## Reading passage:
⟨

The benefits of sex links are enormous for a small homestead. It allows us little guys to compete with the large hatcheries because we can sex the chicks as soon as they pop out. This allows us to charge more for the pullets while being absolutely assured we won’t be selling anyone an accidental rooster. It also allows us to sell them a lot sooner before we waste any money on feed. Most breeds take a lot longer to sex, sometimes even months, and there are many customers out there who simply cannot have roosters, even accidental ones. This also allows us to either dispense of roosters at hatch or raise them for meat which means we’re not wasting any of our own resources if we don’t want to. It sounds harsh but the sex links you often buy off hatcheries are usually layers and the vast majority of those roosters are put down immediately for exactly this reason – the lucky ones are sometimes used as living “packing peanuts” to keep small orders of chicks warm while they’re being shipped through the mail.

⟩

## Action item A:
List each thing that the passage on sex-link chickens says sex links "allow us" to do.
## Action item B:
Write a continuation of the passage on sex-link chickens, beginning after its final sentence.
The records that follow are separate material unrelated to the passage on sex-link chickens.

## Stored records:
⟨

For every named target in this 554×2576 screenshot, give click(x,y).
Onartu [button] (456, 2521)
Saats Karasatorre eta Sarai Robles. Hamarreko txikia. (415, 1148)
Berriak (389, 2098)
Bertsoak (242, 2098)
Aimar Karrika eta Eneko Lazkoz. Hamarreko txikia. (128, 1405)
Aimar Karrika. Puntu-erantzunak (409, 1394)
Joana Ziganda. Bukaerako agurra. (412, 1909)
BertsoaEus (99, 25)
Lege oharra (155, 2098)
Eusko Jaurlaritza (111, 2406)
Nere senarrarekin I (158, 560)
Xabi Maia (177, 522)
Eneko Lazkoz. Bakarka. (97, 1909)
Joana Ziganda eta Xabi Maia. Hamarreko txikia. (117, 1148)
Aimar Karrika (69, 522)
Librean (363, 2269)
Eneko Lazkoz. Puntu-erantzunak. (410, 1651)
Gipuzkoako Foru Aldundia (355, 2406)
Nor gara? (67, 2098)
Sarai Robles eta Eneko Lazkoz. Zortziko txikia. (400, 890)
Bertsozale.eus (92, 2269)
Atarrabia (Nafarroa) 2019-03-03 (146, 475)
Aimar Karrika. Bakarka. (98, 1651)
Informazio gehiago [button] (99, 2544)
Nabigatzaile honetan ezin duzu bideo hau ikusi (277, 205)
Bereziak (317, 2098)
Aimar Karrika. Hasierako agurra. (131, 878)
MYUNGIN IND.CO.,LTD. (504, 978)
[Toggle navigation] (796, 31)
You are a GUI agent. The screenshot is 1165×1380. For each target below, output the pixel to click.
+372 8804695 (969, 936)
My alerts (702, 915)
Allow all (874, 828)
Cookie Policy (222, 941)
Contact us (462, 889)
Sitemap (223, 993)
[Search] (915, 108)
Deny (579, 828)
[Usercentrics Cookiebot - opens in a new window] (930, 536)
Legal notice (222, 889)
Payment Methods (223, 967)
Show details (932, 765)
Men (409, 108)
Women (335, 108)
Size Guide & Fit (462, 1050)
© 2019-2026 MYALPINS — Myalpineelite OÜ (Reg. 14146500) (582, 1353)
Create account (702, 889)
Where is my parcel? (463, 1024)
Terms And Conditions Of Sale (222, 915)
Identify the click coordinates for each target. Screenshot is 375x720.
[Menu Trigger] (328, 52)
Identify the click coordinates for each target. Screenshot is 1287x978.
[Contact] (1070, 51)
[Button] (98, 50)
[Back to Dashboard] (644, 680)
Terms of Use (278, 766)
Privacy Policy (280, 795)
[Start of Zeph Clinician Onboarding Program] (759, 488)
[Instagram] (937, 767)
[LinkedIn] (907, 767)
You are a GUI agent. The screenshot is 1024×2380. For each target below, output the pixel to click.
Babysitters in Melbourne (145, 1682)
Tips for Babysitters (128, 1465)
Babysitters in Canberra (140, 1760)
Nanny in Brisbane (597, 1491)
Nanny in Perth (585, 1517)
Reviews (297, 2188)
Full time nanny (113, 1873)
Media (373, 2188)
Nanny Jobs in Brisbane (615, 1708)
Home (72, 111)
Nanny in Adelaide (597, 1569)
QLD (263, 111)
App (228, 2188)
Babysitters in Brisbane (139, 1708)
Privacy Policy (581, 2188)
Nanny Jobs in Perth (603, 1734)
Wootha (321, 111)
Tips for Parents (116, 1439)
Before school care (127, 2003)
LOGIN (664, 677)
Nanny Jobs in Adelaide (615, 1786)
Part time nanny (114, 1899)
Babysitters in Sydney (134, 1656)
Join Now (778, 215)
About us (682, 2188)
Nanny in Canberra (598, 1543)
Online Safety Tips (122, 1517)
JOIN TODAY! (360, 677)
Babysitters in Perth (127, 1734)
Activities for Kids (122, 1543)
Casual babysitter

⟩

## Written reply A:
- Compete with the large hatcheries, because the chicks can be sexed as soon as they hatch
- Charge more for the pullets while being assured of not selling anyone an accidental rooster
- Sell the pullets a lot sooner, before wasting any money on feed
- Either dispense of roosters at hatch or raise them for meat

## Written reply B:
Now I have told you my story and preferred cross I will let you know a couple others that may work as well. Here in the US we favor Cornish crossed with Plymouth Rocks to make large meat birds. You can do this in a way to make them sex-linking but it may take more ground work than you may wish. While theoretically a Dark Cornish Rooster over White Plymouth Rock hens can produce sex-links it doesn’t always because it depends on the line of White Rocks if they are indeed dominant white or some other combination of genes that just don’t work. The only way you’d know for sure would be to try it with the birds you have and raise a few chicks to adulthood to see.
Another common dual purpose cross would be a Gold Laced Wyandotte rooster over Silver Laced Wyandotte hens. This will produce gold pullets and silver hens. This is a great way to use extra birds that may not have made the cut to be bred for color or show. This generation will never be able to be used for the latter but most people buying chicks just want eggs and sometimes something pretty that lays eggs so it doesn’t really matter for that.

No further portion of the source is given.